Brasília - Entre dezembro de 2004 e novembro do ano passado, 895 empresas brasileiras deixaram de exportar por causa da valorização do real, que reduziu a competitividade dos produtos brasileiros no mercado externo. O levantamento consta do boletim Comércio Exterior em Perspectiva, divulgado ontem pela Confederação Nacional da Indústria (CNI). Ao deixar de exportar, observa a CNI, as empresas têm um prejuízo duplo: elas perdem não apenas o investimento realizado com a divulgação de seus produtos mas também os canais de distribuição e os clientes no exterior.
De acordo com a entidade, a situação pode piorar nos próximos meses, já que as perspectivas de investimento em exportações não são boas e muitas empresas estão direcionando o seu foco para o mercado interno. A CNI lembra que uma sondagem que realizou no terceiro trimestre do ano passado mostrou que 75,8% das pequenas e médias empresas e 45,6% das grandes tinham o mercado doméstico como alvo dos investimentos programados para 2006. Os porcentuais eram menores em sondagem semelhante feita em 2004, relativa aos investimentos programados para 2005: 68,3% e 51,4%, respectivamente.
Mesmo fazendo essa avaliação negativa, a CNI acredita que a balança comercial deve praticamente repetir neste ano o bom resultado obtido em 2005. Segundo a entidade, apesar da queda na rentabilidade, as exportações devem crescer 10%, chegando a US$ 130 bilhões, e as importações devem aumentar 18%, alcançando US$ 86,5 bilhões, o que resultaria num superávit de US$ 43,5 bilhões. A previsão da CNI para as exportações é menor do que a projeção de US$ 132 bilhões feita pelo governo.
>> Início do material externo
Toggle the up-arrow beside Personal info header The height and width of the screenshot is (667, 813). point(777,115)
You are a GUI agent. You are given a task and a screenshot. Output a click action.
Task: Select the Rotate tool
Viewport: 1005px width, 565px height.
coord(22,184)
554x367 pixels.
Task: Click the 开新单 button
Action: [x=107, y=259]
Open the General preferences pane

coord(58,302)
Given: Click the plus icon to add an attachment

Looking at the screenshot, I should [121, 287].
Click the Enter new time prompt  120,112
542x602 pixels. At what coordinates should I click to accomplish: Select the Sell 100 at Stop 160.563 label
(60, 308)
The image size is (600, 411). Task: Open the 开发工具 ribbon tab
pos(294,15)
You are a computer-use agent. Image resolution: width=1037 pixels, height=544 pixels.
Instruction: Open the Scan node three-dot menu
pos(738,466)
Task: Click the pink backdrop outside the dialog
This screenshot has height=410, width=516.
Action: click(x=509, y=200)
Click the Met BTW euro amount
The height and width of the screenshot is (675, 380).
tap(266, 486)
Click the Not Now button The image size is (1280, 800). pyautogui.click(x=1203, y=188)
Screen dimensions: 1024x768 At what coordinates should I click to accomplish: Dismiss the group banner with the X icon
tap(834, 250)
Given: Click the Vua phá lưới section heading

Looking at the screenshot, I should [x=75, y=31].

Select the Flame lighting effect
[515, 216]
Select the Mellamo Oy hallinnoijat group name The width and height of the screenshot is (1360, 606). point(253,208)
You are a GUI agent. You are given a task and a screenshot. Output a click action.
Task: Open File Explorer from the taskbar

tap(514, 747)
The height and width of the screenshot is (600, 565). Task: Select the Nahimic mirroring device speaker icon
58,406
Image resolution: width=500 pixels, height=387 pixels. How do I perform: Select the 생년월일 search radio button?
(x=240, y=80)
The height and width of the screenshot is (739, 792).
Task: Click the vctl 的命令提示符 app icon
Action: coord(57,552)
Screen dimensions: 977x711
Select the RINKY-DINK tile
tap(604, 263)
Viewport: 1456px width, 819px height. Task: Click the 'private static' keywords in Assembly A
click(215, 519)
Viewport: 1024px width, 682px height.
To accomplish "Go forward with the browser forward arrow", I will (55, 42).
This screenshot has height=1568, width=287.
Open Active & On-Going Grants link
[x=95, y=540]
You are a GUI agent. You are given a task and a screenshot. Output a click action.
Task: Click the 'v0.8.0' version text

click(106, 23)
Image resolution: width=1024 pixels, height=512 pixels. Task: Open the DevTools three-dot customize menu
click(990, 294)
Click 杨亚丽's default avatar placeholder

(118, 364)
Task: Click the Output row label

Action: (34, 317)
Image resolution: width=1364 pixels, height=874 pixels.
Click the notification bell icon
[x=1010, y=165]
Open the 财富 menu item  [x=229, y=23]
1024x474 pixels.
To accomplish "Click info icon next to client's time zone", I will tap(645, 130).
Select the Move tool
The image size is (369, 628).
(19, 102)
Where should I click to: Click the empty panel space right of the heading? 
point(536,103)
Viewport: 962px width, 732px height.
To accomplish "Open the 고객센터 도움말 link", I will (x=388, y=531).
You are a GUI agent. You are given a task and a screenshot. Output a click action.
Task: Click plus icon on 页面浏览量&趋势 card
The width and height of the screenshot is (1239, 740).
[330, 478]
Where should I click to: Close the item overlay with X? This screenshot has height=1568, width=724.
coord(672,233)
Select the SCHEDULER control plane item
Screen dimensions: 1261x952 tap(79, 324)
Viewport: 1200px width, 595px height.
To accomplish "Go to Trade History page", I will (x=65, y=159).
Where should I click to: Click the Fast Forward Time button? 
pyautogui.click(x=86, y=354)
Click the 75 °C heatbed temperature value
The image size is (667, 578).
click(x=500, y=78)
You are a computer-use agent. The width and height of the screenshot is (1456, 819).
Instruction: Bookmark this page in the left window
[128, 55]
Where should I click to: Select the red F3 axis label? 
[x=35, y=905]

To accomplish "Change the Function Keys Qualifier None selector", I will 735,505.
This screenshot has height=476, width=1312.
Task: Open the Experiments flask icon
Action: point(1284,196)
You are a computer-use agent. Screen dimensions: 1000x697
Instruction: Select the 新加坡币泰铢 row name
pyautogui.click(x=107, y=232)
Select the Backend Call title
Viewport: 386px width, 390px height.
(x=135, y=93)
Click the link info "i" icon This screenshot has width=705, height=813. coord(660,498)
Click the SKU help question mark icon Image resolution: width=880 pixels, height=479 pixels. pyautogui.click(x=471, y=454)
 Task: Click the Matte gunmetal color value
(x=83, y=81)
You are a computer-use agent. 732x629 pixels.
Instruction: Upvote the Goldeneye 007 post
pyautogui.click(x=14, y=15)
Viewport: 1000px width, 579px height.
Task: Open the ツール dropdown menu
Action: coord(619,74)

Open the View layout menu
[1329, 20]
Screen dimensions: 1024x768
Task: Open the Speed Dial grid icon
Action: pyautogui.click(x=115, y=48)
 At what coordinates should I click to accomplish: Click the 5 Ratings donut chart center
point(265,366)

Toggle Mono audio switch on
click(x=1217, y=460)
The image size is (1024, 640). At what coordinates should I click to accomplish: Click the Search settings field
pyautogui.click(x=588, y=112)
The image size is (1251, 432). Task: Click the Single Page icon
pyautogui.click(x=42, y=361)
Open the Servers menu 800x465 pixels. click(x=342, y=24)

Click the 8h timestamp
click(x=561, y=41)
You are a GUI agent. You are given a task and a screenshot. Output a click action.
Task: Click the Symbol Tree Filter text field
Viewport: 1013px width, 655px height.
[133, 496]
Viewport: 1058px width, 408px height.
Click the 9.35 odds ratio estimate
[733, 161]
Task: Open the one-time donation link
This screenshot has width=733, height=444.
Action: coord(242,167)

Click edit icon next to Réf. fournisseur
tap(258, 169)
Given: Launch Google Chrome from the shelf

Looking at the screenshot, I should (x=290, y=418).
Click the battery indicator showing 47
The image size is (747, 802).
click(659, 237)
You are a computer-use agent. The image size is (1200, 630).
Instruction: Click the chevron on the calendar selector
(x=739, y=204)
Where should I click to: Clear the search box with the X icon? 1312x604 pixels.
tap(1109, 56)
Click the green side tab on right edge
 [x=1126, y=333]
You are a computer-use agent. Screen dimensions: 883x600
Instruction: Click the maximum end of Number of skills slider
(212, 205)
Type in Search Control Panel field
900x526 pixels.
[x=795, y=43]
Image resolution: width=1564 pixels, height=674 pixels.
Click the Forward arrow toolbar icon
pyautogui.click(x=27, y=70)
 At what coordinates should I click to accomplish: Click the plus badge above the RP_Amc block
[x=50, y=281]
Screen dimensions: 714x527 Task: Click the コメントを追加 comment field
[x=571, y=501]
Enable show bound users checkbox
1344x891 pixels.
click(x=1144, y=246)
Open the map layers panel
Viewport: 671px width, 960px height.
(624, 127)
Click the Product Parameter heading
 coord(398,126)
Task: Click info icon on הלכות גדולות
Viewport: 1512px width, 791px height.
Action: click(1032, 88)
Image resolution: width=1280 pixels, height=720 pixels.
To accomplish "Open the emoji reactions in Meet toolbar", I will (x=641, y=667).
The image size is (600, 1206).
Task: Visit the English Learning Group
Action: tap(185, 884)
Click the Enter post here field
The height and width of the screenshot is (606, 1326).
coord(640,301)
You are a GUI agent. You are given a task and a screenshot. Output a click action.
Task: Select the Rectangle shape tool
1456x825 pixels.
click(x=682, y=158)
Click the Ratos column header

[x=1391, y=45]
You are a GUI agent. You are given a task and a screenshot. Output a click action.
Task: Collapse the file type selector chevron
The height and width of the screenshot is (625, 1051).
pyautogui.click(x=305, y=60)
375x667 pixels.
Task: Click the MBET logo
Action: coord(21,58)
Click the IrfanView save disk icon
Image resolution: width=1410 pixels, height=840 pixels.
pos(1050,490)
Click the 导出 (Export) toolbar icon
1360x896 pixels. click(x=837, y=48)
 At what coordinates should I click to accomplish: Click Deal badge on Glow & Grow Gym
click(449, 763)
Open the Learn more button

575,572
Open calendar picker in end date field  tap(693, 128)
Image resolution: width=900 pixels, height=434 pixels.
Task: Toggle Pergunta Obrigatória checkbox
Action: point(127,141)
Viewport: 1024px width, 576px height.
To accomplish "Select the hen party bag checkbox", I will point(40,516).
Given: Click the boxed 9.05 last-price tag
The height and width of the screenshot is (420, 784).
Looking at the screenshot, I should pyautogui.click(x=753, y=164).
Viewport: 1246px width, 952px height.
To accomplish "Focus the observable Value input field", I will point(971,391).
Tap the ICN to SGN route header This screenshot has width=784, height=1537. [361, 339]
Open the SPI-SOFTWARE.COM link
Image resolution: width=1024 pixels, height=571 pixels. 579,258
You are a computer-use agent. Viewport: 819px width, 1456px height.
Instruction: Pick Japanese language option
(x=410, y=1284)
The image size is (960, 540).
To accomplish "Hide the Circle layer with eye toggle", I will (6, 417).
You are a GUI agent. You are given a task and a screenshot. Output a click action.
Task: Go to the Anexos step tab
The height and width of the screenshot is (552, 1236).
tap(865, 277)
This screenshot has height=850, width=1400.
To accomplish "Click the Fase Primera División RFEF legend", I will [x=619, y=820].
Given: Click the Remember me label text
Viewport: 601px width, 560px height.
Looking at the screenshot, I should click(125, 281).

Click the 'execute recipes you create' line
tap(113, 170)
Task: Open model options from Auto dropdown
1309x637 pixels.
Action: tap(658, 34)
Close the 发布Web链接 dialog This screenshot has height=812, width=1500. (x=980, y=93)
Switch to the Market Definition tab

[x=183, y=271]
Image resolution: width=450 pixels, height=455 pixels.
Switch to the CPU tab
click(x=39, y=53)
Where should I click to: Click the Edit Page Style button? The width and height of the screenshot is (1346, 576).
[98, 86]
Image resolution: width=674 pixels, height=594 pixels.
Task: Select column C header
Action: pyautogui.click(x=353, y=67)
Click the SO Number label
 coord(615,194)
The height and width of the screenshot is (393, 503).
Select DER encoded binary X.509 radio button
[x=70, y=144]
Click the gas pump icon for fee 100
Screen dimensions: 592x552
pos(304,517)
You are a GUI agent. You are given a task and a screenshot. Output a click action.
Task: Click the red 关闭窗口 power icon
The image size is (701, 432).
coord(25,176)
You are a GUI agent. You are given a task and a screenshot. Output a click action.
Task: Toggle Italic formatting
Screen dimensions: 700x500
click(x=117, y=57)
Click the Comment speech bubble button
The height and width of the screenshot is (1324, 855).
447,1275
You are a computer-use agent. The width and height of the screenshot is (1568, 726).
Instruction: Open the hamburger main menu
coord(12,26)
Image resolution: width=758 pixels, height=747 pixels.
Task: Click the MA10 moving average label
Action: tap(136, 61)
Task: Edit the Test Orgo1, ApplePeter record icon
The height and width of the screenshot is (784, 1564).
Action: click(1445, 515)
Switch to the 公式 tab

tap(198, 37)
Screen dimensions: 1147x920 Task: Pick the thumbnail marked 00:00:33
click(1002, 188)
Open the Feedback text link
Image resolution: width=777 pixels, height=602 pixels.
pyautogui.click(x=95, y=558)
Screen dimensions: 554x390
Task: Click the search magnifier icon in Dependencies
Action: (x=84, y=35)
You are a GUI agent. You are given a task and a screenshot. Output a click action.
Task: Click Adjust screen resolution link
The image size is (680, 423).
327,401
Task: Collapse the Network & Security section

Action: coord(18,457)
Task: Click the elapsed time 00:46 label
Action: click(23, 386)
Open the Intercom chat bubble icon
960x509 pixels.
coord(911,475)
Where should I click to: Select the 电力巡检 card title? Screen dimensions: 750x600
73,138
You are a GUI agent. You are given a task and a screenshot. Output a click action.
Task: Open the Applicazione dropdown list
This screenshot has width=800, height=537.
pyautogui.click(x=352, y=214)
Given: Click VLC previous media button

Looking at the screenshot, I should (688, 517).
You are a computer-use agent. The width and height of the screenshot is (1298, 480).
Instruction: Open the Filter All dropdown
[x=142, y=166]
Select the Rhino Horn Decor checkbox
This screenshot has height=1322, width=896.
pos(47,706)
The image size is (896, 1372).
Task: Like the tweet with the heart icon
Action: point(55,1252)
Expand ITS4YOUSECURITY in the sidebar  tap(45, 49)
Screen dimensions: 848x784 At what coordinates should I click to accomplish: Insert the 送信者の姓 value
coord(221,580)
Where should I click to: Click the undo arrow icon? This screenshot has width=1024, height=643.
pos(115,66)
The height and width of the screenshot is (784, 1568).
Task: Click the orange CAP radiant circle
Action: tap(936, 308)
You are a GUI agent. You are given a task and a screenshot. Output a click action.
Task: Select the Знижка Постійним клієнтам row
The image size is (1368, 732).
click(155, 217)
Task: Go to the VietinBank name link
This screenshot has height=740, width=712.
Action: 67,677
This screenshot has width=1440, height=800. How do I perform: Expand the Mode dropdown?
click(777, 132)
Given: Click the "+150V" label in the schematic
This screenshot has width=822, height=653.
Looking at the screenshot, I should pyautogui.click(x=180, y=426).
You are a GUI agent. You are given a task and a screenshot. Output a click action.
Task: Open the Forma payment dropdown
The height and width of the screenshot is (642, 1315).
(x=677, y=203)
Os principais motivos para esperar que a balança mantenha o superávit elevado, segundo a CNI, são os mesmos que permitiram ao País obter o saldo recorde de US$ 44,8 bilhões em 2005: altas cotações das principais commodities exportadas pelo Brasil, como soja e minério de ferro, e demanda externa forte, com o crescimento econômico dos Estados Unidos e, sobretudo, da China.
Segundo a CNI, a expansão das exportações brasileiras se deve cada vez mais à elevação dos preços do que da quantidade embarcada de produtos, cujo ritmo enfraqueceu no ano passado. Em 2005, a quantidade exportada cresceu em média 12,1%; em 2004, o ritmo era de 18,5%.